Я ему сообщил о своей книге, о желании дополнить её новыми сведениями.
— Весь к вашим услугам... Мы не больше месяца провели со Скобелевым, но я пользовался его дружбою и сильно был им заинтересован.
Он перевёл что-то дону Базилио (прошу позволения так называть патера). Тот тоже оживился.
— Скобелев мог бы быть мечом Божиим, если бы им не овладел дьявол! — вздохнул патер. — Такова судьба всех гениев, если они не приобщаются к святой церкви Христовой.
— Переведите, пожалуйста, святому отцу: почему он полагал, что Скобелевым овладел дьявол?
— Ещё бы! Дьявол владеет всеми, кто не в лоне нашей истинной римско-католической веры.
— Благодарю вас! Тогда, значит, и я сосуд дьявола?

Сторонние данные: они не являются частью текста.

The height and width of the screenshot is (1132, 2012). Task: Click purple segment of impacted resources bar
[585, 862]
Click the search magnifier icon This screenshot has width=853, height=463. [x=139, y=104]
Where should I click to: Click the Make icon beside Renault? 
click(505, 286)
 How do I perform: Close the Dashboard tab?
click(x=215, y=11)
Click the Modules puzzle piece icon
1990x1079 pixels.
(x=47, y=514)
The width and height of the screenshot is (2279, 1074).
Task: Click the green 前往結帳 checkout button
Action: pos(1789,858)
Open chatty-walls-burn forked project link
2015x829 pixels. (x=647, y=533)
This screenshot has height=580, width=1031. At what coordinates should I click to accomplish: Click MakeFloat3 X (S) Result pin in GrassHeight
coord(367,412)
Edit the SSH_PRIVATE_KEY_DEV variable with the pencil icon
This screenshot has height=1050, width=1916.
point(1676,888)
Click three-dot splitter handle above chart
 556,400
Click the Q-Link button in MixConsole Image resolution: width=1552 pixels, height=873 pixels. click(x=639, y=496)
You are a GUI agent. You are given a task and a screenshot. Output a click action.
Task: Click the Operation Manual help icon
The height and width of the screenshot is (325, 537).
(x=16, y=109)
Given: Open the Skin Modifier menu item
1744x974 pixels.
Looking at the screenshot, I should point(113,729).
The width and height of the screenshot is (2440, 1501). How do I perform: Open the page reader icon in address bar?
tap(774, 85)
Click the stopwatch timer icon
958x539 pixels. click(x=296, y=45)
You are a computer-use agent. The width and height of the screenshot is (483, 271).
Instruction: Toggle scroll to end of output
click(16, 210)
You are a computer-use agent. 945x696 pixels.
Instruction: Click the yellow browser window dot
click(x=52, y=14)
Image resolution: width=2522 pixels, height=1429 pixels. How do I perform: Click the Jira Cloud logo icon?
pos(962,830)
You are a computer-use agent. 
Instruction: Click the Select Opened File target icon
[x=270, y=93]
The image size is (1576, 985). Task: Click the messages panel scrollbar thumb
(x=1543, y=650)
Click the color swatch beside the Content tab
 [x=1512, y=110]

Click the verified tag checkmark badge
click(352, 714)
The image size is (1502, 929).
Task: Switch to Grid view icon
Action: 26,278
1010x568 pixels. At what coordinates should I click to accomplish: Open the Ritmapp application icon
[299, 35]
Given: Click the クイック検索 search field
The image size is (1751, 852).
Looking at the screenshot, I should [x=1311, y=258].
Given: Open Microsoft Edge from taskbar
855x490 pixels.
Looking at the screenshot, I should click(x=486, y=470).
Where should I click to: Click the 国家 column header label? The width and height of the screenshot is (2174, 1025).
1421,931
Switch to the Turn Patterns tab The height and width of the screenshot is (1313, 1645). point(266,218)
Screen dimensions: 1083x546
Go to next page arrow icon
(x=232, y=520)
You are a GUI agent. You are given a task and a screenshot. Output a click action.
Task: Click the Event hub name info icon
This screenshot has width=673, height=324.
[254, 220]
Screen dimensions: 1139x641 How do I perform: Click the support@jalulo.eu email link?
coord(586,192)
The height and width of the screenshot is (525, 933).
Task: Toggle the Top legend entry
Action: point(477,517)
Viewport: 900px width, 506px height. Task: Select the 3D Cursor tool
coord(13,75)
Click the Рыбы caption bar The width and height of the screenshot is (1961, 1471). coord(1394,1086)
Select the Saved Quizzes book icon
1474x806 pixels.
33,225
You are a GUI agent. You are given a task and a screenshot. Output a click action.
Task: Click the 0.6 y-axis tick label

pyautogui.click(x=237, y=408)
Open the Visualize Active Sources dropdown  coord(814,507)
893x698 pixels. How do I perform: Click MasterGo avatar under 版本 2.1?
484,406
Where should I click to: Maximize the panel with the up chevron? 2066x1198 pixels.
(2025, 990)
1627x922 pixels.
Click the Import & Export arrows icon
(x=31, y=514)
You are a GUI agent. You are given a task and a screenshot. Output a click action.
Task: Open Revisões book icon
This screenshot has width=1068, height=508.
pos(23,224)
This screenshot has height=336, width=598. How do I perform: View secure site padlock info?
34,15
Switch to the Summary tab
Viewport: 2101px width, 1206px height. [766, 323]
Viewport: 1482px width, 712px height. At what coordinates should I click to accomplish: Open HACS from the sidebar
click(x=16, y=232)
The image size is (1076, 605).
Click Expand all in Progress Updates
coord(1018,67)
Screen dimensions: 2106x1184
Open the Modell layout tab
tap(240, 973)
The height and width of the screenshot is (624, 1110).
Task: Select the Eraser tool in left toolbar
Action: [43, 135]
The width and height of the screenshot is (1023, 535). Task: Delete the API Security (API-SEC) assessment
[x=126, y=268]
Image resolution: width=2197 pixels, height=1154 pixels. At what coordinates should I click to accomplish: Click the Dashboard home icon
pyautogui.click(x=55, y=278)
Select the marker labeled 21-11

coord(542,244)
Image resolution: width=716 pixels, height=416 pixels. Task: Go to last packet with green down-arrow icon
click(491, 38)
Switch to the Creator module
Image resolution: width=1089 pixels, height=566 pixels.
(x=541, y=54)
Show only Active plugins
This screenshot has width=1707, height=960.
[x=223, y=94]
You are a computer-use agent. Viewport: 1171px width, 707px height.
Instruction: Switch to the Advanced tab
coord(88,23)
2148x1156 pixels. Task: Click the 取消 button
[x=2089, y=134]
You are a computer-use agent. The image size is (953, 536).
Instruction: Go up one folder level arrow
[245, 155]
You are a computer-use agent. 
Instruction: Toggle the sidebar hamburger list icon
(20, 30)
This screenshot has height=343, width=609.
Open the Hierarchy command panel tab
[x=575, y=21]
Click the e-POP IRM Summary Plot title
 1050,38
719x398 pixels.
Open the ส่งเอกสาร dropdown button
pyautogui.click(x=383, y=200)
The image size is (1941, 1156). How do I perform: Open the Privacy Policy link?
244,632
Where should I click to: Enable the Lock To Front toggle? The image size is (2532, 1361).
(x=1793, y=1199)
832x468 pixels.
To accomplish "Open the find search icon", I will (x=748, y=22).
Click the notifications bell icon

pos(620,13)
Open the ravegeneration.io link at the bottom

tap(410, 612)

— Доколе Господь не призовёт нас к познанию истины! — И дон Базилио поднял к образу свои сладкие масленые глазки.
В это время в комнату вошла горничная — прехорошенькая итальянка — и патер повёл на неё таким взглядом, что я тотчас же угадал в этом почтенном коте большого охотника до чужих сливок.
— Наша встреча со Скобелевым была очень оригинальна, — начал дон Алаиз.
— В каком отношении?
— Он приехал тогда из Байонны с рекомендательным письмом от одного из наших. Его, разумеется, арестовали на аванпостах, завязали ему глаза и, несмотря на его протест, в таком виде доставили ко мне. Он тотчас же отрекомендовался русским путешественником.
«Вы военный?» — спрашиваю его.
«Был!.. Теперь в отставке!..» — Только потом он сообщил мне, что он служит, что он полковник.
«Генерал?..»
«Нет...»
Мне помнится, что он тогда назвал себя полковником. С первого же разу он как мне, так и нашему королю — да хранит Господь его на многие лета! — почёл необходимым сообщить, что он вовсе не сочувствует нашему движению и если бы не мы вели горную войну, а мятежники, то он присоединился бы к ним.